> **What you will do**
a) Rewrite everything in the Pottery Barn post from "#1. It's The" down to "for the buck.", with "magazine" in place of "catalog".
b) Carry on the Pottery Barn shopping story from its last sentence.

> **Extract provided**
※

When my mom asked me what I wanted for Christmas I told her a gift card from Pottery Barn. There were three reasons for this.
#1. It's The Barn. Who doesn't get their hearts a-flutter when the Pottery Barn catalog arrives? The new one is all about indigo so I'm mulling over changing the entire house to an inky blue oasis. With that going on it won't feel like we're in a Prairie Flyover State here, but more like corporatized eclectic charm. The Big Daddy loves corporate. Ask him sometime. When you have a week.
#2. Mom is 85 years old, and though she is very active I don't want her traipsing everywhere for a gift for me so I try to make it easy. For my sisters who are often called upon to do her traipsing.
#3. The Pottery Barn in Kansas City is closing, therefore allowing for anticipated deep discounts. Along with my gift card this equals Consumer Strategerie to get the most bang for the buck.
I went after work to be greeted by 20% off signs for bath towels when I walked in the door.
20%? For bath towels? Who even cares about bath towels and why would you buy them from Pottery Barn? I walked right by that bargain even though we could use a dozen new ones since The Big Daddy ripped one right down the middle the other day and I yelled, "Stop with the vigorous drying!!! Bath towels don't grow on trees, Mister!"
I was on the hunt for a WOW purchase so that when somebody comes in my house and says, "That is really cool," I could say it was from Pottery Barn instead of from the curb barn.
I wandered around and found Christmas decorations for 50%. Okaaaaay, but weren't we over that before it even started?

※

> **Raw data**
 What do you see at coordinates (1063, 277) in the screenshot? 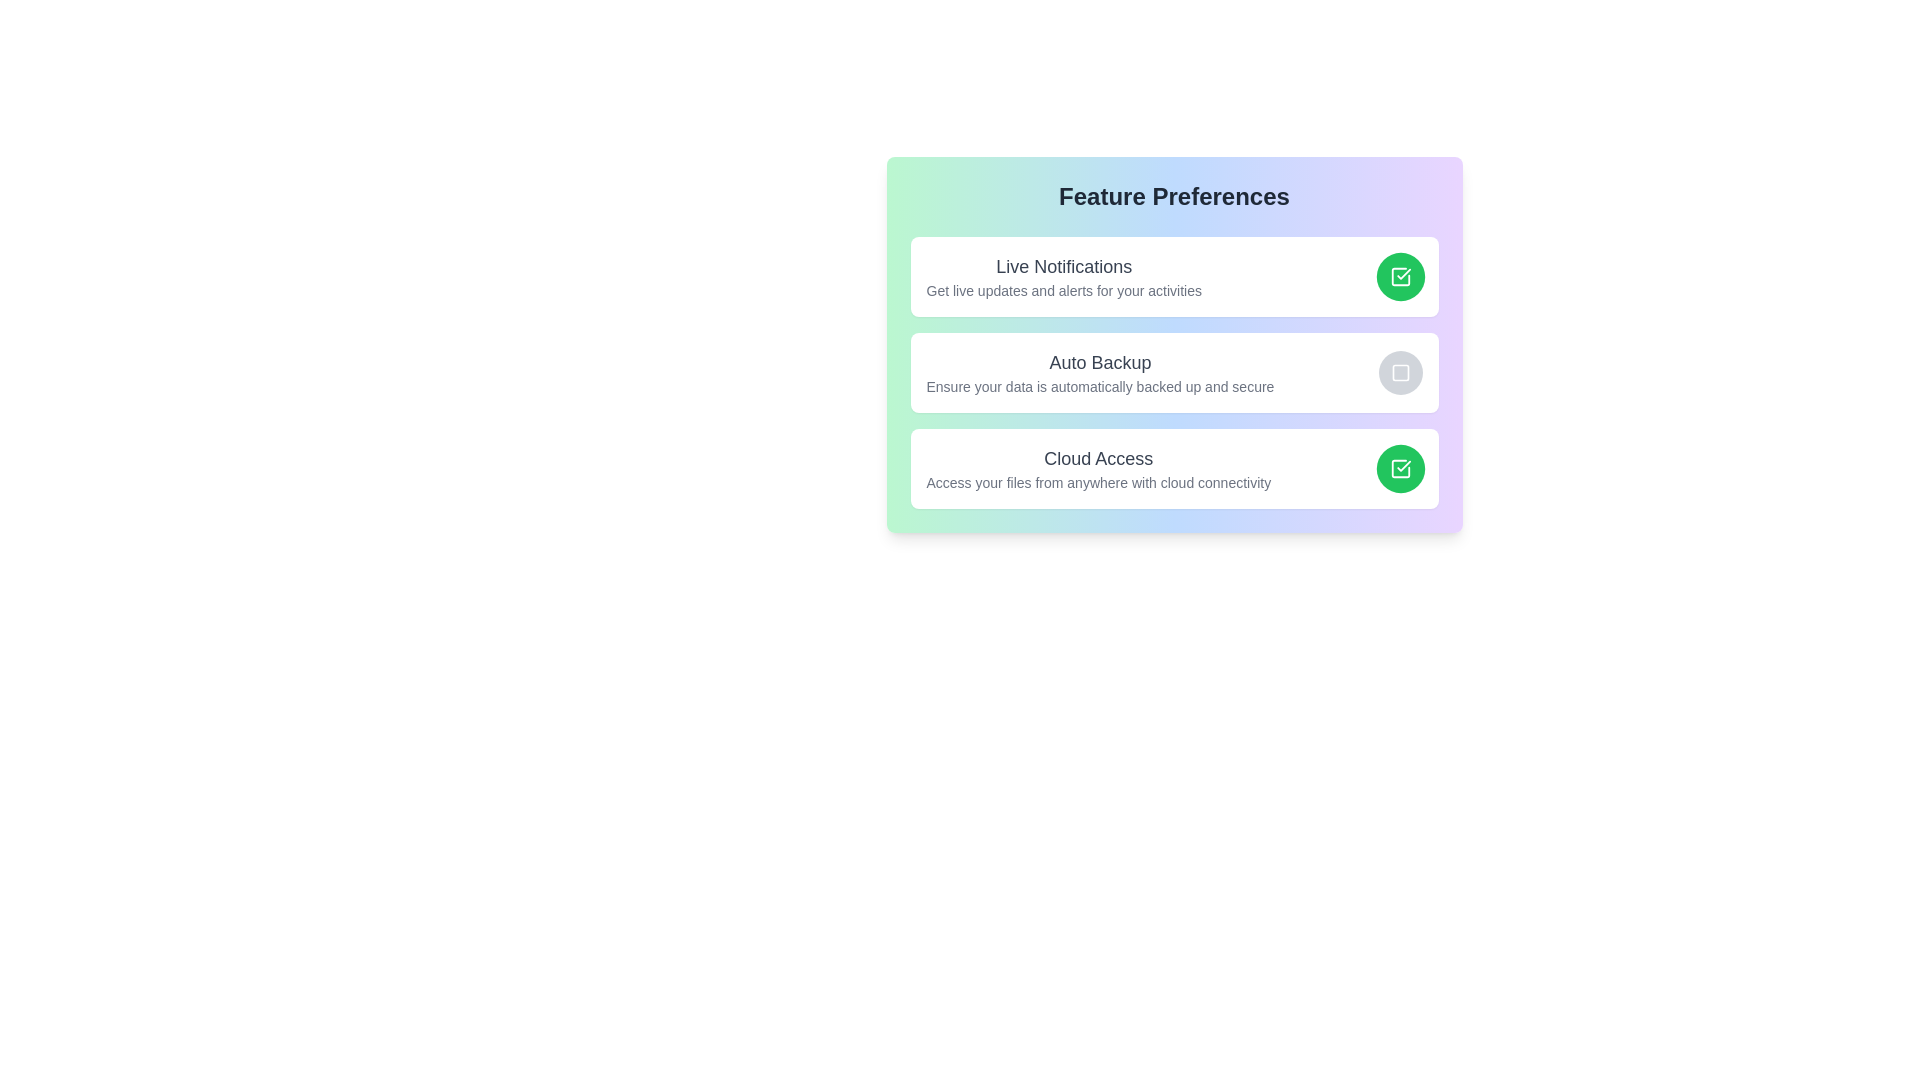
I see `the 'Live Notifications' information block, which serves as a description header located at the top left of the interface, above the 'Auto Backup' and 'Cloud Access' options` at bounding box center [1063, 277].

※

> **Expected answers**
a)
#1. It's The Barn. Who doesn't get their hearts a-flutter when the Pottery Barn magazine arrives? The new one is all about indigo so I'm mulling over changing the entire house to an inky blue oasis. With that going on it won't feel like we're in a Prairie Flyover State here, but more like corporatized eclectic charm. The Big Daddy loves corporate. Ask him sometime. When you have a week.
#2. Mom is 85 years old, and though she is very active I don't want her traipsing everywhere for a gift for me so I try to make it easy. For my sisters who are often called upon to do her traipsing.
#3. The Pottery Barn in Kansas City is closing, therefore allowing for anticipated deep discounts. Along with my gift card this equals Consumer Strategerie to get the most bang for the buck.

b)
At one point, a salesperson greeted me and she had the demeanor of a metro chic New York socialite who was forced to work because Grandpa cut off her trust fund. Added to that she talked in low tones. As I lingered over a footstool clad in leather she said, "Just so you're aware, our furniture is an extra 20% off."
And I said, "WHAT?"
"Our furniture is an extra 20% off."
"Oh, okay, but I can't find a price on this."
"Well, you must have overlooked it because it's on here."
"No, it's not on either one."
She looked it over and there was no price and I resisted the urge to say, "Told you so," because she kind of scared me with her cool, detached boredom.
"I'll go find out and let you know."
And I said, "WHAT?"
She left and I dug through the linens in the back of the store that had some serious markdowns. The kind of markdowns that a Christmas gift card would cover. When she came back she said, "It's $299.00 minus the 20%."
And I said, "WHAT!!!!" not because I couldn't hear her but because that was a ridiculous price for a footstool.
"It's $299.00" she repeated, likely resisting the urge to say, "YOU CHEAPSKATE."
I came home with a diffuser, a pillow cover that won't work and has to be returned and a candle holder. There was no WOW purchase, only the realization that Pottery Barn is best done on the knock-off PB couch with a cup of tea where you can turn back the corners of the pages of all those things that make you dreamy-eyed. After a few days of lingering in decorating utopia with the Sundance, Garnet Hill and Ballard Design catalogs, it will get thrown in a basket where it will eventually get tossed into recycling without another glance.........
........and the dream will be forgotten, but when you put a feather in anything you take it to a whole new level.
Pottery Barn taught me that.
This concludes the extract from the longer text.